Lancashire is a county of England, in the northwest of the country. The county did not exist in 1086, for the Domesday Book, and was apparently first created in 1182, making it one of the youngest of the traditional counties.

The historic county consisted of two separate parts. The main part runs along the northwestern coast of England. When it included Manchester and Liverpool, it had a greatest length of 76 miles, and breadth of 45 miles, and an area of 1,208,154 acres. The northern detached part of the old county palatine, consisting of Furness and Cartmel, was 25 miles in length, 23 miles in breadth and was separated from the main portion of Lancashire by Morecambe Bay and the Kendal district of Westmorland. The highest point in the historic county is 2633 ft at the Old Man of Coniston.

As a county palatine, the Duke of Lancaster had sovereignty rights in the areas of justice and administration within the county. However the third man to hold the title, Henry Bolingbroke, seized the English throne in 1399 to become Henry IV and both the duchy and palatinate have since been possessions of the crown, administered separately but consistently with the rest of the country. The later part of the 19th century brought large reforms with much of the county's independent legal system merged into the national courts and a new administrative county and network of county boroughs being formed. Since then Lancashire County Council has been seated at County Hall in Preston.

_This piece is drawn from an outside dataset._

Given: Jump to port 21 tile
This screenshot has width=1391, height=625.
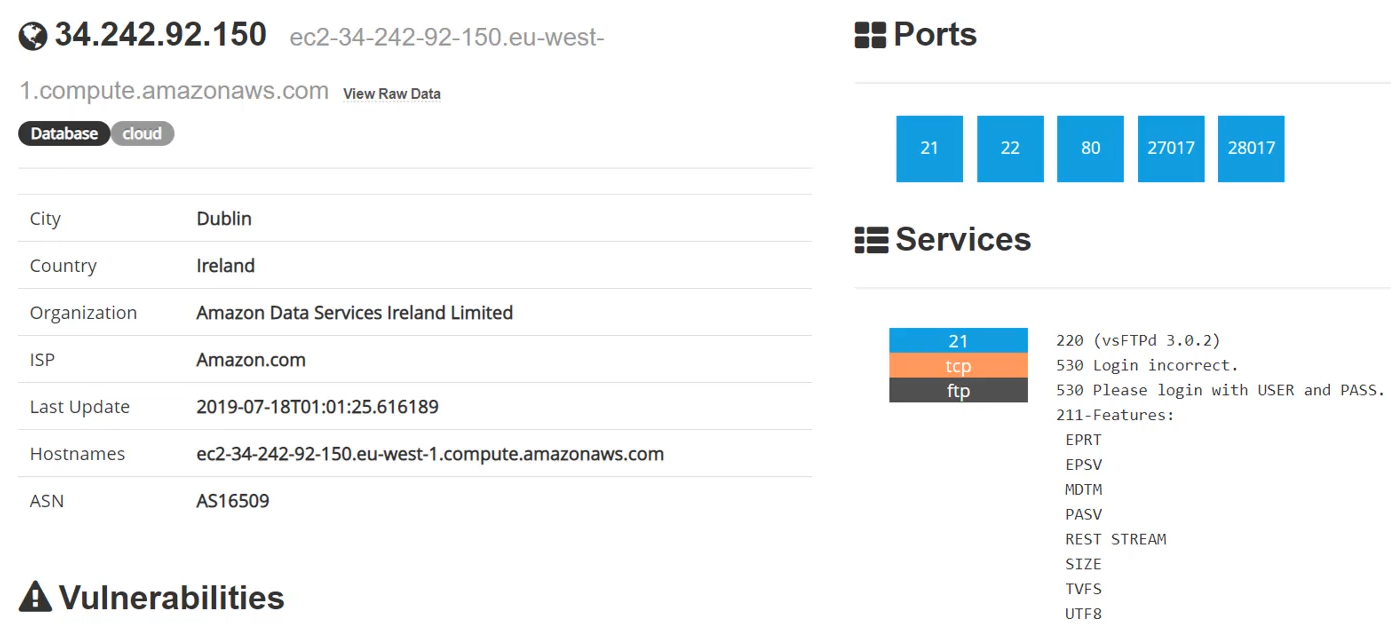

In 1974 the administrative county was abolished and new ceremonial counties created with the areas around the cities of Manchester and Liverpool forming the larger portions of Greater Manchester and Merseyside. The section north of Morecambe Bay joined Westmorland and Cumberland to form the modern county of Cumbria. However the new Lancashire gained control of the Forest of Bowland and West Craven areas formerly under the administration of the West Riding of Yorkshire.

Throughout these changes, historic Lancashire still continues to be recognised as a geographical and cultural area by the British Government. The historic county palatine boundaries are also still recognised and unmoved with Lancaster still being recognised as the county town. Traditional borders are still followed by organisations such as the Lancashire FA.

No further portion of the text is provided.